Chronique

Brun - Courtois - Fincker

Les Démons de Tosca Opus 1

Vincent Courtois (cello), Robin Fincker (ts), Sébastien Brun (dms, elec, fx)

Label / Distribution : BMC Records

On entre ici en terrain connu, même s’il n’est pas franchement rassurant. Pas hostile, non, mais pas non plus rayonnant ; un clair-obscur, une nuit tombante. Un entre-deux qui sied à merveille à l’approche de Vincent Courtois et à sa compagnie l’Imprévu qui n’a jamais si bien porté son nom que dans ce projet, Les Démons de Tosca, qui interroge Puccini et surtout la face noire de la création, celle qui était déjà à l’œuvre dans Mediums. On ne sera d’ailleurs pas surpris d’y retrouver le saxophone ténor de Robin Fincker, très ample et languide à l’image du long « Les Démons de Tosca Part III », où il se faufile entre un violoncelle qui marque un rythme sec et la batterie de Sébastien Brun, percluse d’électronique. La présence du fondateur de Carton Records pourrait être plus étonnante : on ignorait que deux mondes pouvaient si aisément échanger.
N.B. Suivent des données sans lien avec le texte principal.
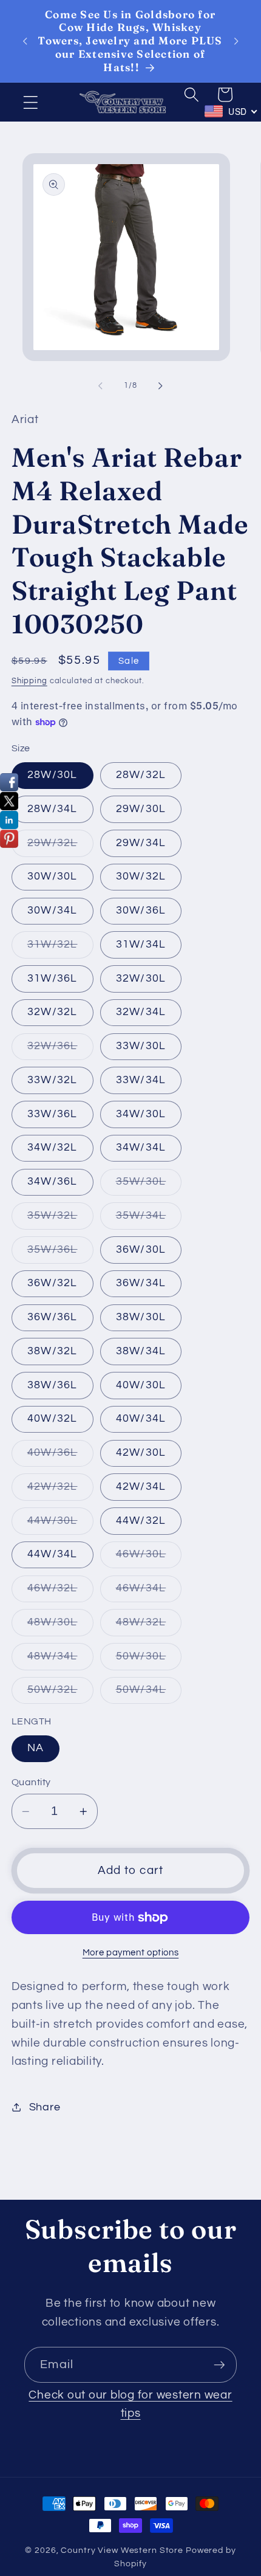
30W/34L (52, 910)
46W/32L (60, 1592)
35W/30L (149, 1186)
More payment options (131, 1952)
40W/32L (52, 1418)
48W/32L (149, 1626)
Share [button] (45, 2107)
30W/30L (52, 876)
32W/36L (60, 1050)
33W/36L (52, 1114)
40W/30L (141, 1385)
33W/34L (141, 1080)
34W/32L (52, 1147)
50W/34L (149, 1694)
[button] (30, 102)
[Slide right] (160, 386)
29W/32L (60, 847)
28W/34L (52, 809)
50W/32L (60, 1694)
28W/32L (141, 775)
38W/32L (52, 1351)
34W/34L (141, 1147)
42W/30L (141, 1452)
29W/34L (141, 843)
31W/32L (60, 948)
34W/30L (141, 1114)
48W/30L (60, 1626)
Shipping (29, 681)
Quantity (31, 1782)
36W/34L (141, 1283)
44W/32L (141, 1520)
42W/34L (141, 1486)
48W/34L (60, 1660)
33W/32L (52, 1080)
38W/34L (141, 1351)
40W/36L (60, 1457)
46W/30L (149, 1558)
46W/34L (149, 1592)
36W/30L (141, 1249)
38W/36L (52, 1385)
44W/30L (60, 1525)
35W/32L (60, 1220)
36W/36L (52, 1317)
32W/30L (141, 978)
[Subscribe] (219, 2364)
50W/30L (149, 1660)
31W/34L (141, 944)
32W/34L (141, 1012)
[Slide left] (100, 386)
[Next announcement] (236, 40)
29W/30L (141, 809)
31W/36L (52, 978)
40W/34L (141, 1418)
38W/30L (141, 1317)
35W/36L (60, 1254)
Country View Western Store (122, 2550)
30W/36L (141, 910)
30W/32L (141, 876)
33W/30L (141, 1046)
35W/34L (149, 1220)
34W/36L (52, 1181)
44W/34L (52, 1554)
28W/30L (52, 775)
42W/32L (60, 1491)
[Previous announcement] (25, 40)
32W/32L (52, 1012)
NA (35, 1748)
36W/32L (52, 1283)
Ce que nous entendons là n’est qu’un fragment de l’œuvre. Enregistré à l’Opus Jazz Club de Budapest pour BMC - et bénéficiant ainsi d’une captation exceptionnelle -, Les Démons de Tosca peut concerner davantage de musiciens et des dispositifs vidéos. C’est la volonté de Courtois que d’être imprévisible, de suivre une trame mais de garder le choix des armes. C’est ce que l’on ressent dans le très beau « Waiting For Sadness » où Fincker pousse la batterie à tenir une rythmique dure qui cependant ne corsète jamais un violoncelle libre de ses mouvements. Courtois fait naître beaucoup de poésie de sa recherche des démons intérieurs, et il le fait en toute confiance avec un fidèle comme le saxophoniste. Il révèle beaucoup de douceur et de tendresse, sans que ceci soit jamais paradoxal. L’album conserve ce goût de l’équilibre, pour les zones grises où plusieurs sentiments se mêlent. La mélancolie est très fructueuse.

Né pour être joué partout et de manière inattendue, notamment au cœur des quartiers populaires comme une sorte de happening, Les Démons de Tosca s’imprègne de l’atmosphère sulfureuse du livret de Puccini pour révéler une légèreté peu commune. La part de noirceur de chacun réunit la batterie pleine de rock et le violoncelle nourrit une discussion volubile que Fincker densifie. Et de toute façon, qu’attendrions-nous du silence ? Cette ombre prend magnifiquement bien la lumière.